Wohl keiner der 25 Teilnehmerinnen und Teilnehmer hatte so viele politische Informationen über die drei Baltischen Länder erwartet. Die Reise war von Pfarrer Stephan Wolff ausgeschrieben worden und trug seine Handschrift in mehrerlei Weise, vor allem in täglichen Reiseimpulsen. Roswitha Verhülsdonk sagte, sie sei wohl die Einzige gewesen, die an der Reise vor allem auch politisch interessiert war. In den frühen 90er Jahren, nach dem Zusammenbruch der Sowietunion, hatte sie als Staatssekretärin im Kabinett Kohl ein politisches Projekt im Baltikum begleitet, das zum Ziel hatte, die jungen Demokratien beim Aufbau eines sozialen Rechtsstaats zu unterstützen. Sie hat die Bilder noch vor Augen von den heruntergekommenen Fassaden der drei Hauptstädte und der Armut und der Not der Leute dort. Sie hatte alte Menschen auf den Straßen gesehen, denen es an warmer Kleidung und festem Schuhwerk mangelte. Manche liefen mit Lappen um die Füße gewickelt durch nassen Schnee. Nun wollte sie mit eigenen Augen sehen, wie sich die demokratischen Staaten heute präsentieren.
Schon am Flughafen in Tallinn, Estland, trafen wir die Reiseleiterin Renata, eine studierte Germanistin aus Litauen, der es gleich ein Anliegen war, den Gästen auch die politische Befindlichkeit der Esten, Letten und Litauer zu vermitteln. Sie berichtete von der großen Freiheitsliebe der Menschen, ihrer Heimatliebe und ihrem sozialen Verhalten und von ihren Ängsten angesichts der latent vorhandenen Bedrohung durch das angrenzende Russland. Es war die Zeit vor der Europawahl, die dort auf lebhaftes Interesse der Bevölkerung stieß, die Spitzenkandidaten des Europäischen Parlaments waren plakatiert mit den einheimischen Bewerbern.
Jeder europäische Politiker, der ins Land kommt, wird von den Medien gefeiert. So war dann auch die Wahlbeteilgung besonders hoch. Renata, die die Gruppe durch das aufgeblühte Tallinn führte, stellte das Land und seine heutige Situation vor. Das kleine Estland mit nur 1,3 Millionen Einwohnern ist im Hinblick auf Digitalisierung ein Vorbild Europas.

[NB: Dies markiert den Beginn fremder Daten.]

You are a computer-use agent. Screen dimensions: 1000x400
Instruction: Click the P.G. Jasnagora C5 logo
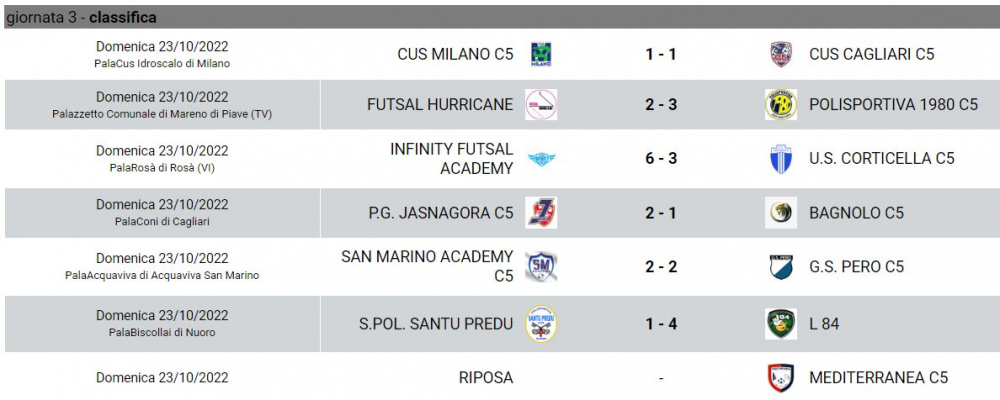click(541, 212)
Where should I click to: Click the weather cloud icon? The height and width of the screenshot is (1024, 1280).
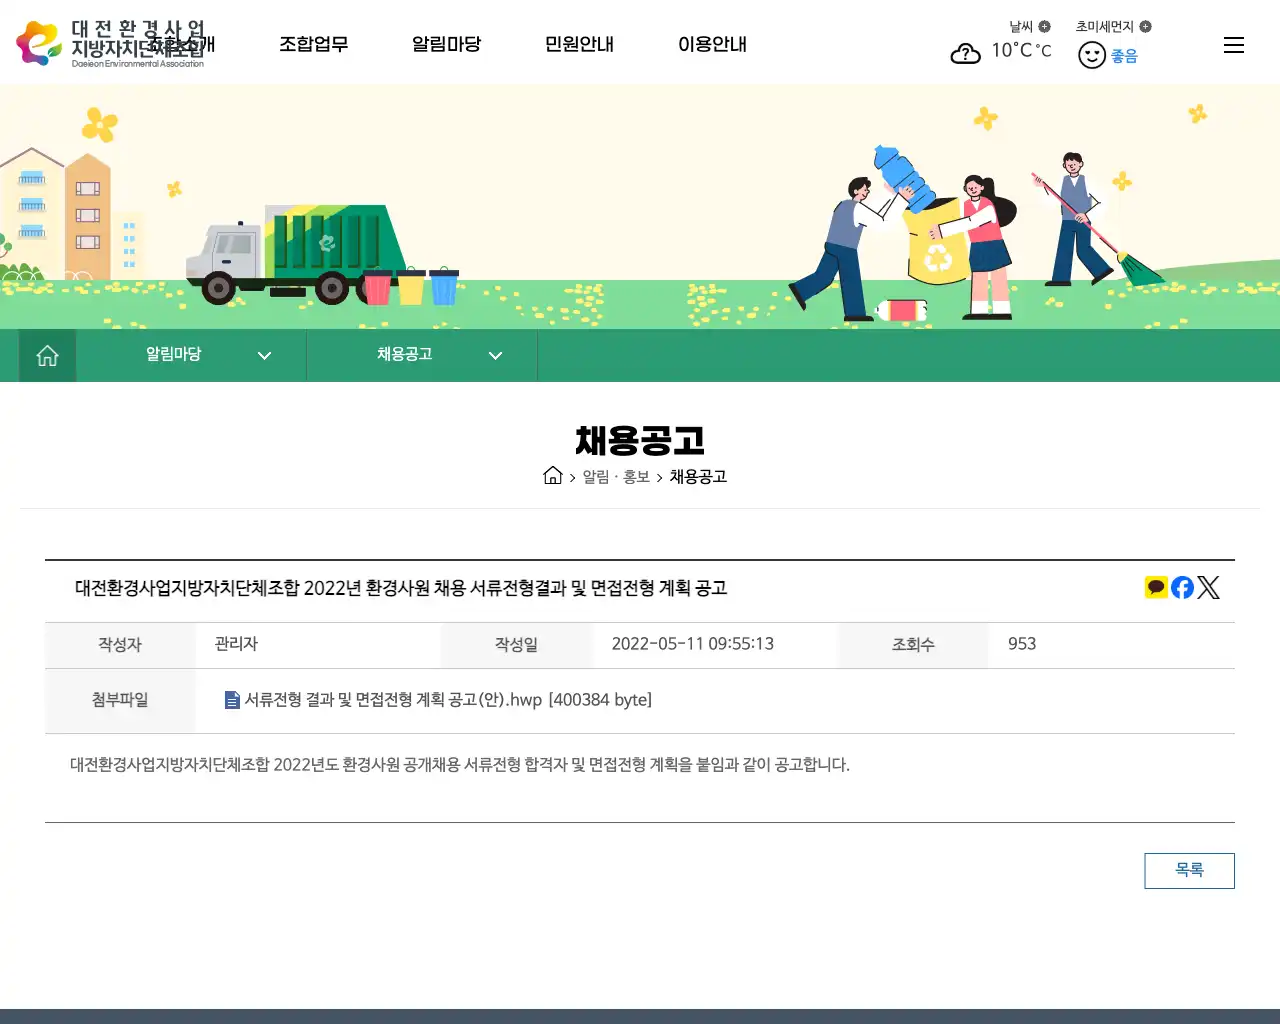tap(965, 53)

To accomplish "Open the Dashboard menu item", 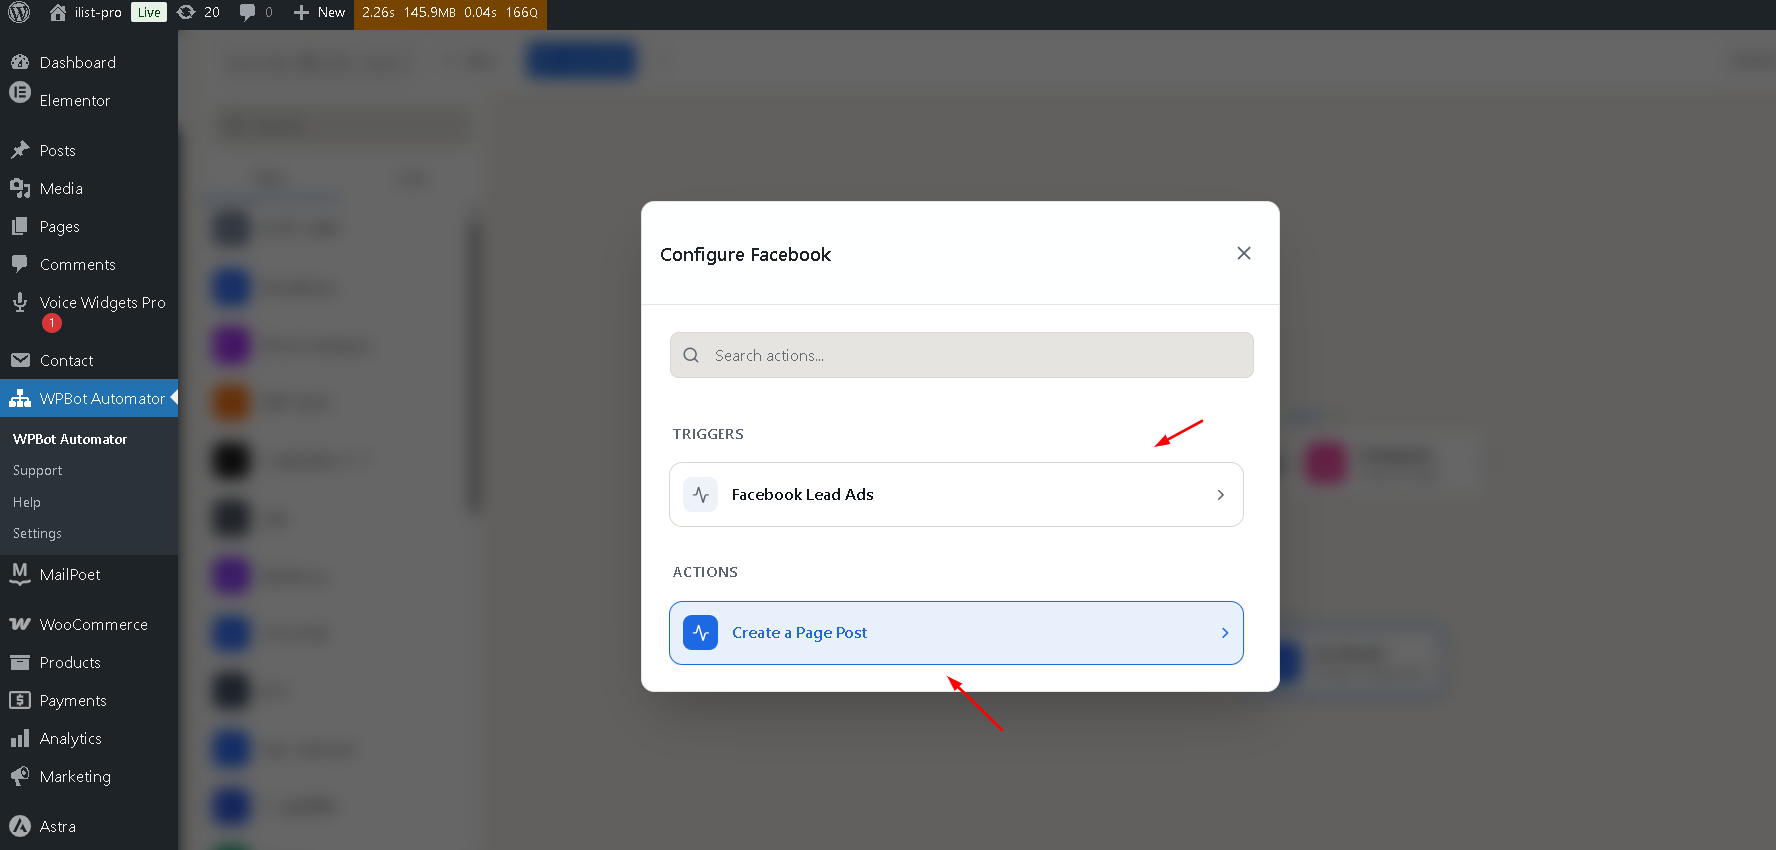I will [x=77, y=62].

Die gesamte Bevölkerung auch in den dünn besiedelten ländlichen Regionen wickelt den gesamten Behördenverkehr incl. Steuer und Firmengründung digital ab.
Das zieht auch viele Ausländer mit modernen Ideen für Neugründungen ins Land. Die Gruppe bereiste auch den Nationalpark im Norden in Grenznähe zu Russland, der eine vielgestaltige Landschaft zeigt, die teilweise der Natur wieder überlassen ist. Die Entfernung vom Ostseestrand nach Finnland ist nur 75km, 90 Minuten per schneller Fähre. In Lettland nennt man die Hauptstadt Riga: „das baltische Paris“. Das entspicht der Eleganz des Stadtbildes mit vielen Jugendstilfassaden. Der Weg führte dann auf die Kurische Nehrung, die man von der Stadt Memel - Klaipeda – in 7 Minuten per Fähre erreicht. Sie ist ein Süßwasserbereich begrenzt durch die bewaldete Landzunge, die nah an die russische Exklave Kaliningrad (das alte Königsberg) reicht. Dort kreuzen russische Patrouillenboote wie auch auf der Ostseeseite. Da die baltischen Länder einen hohen Anteil an russischen Bewohnern haben, ist das Lebensgefühl der Menschen von politischer Wachsamkeit geprägt. In Vilnius, der Hauptstadt von Litauen, einem noch sehr stark agrarisch geprägten Land, sieht man viele Autos mit Diplomatennummern. Dort ist das Nato-Hauptquartier Ost, das den Menschen ein Stück Sicherheit vermittelt. Das Leben auf der Straße ist geprägt von jungen Studenten, die mit E-Rollern über die Straßen und Plätze flitzen. Es war für alle eine sehr lohnende Reise.
Die Vorsitzende der Senioren Union Monika Artz dankte den zahlreichen Besuchern für ihr interessiertes Zuhören und Roswitha Verhülsdonk für die spannenden Ausführungen mit einer Flasche Wein aus dem Antoniushof.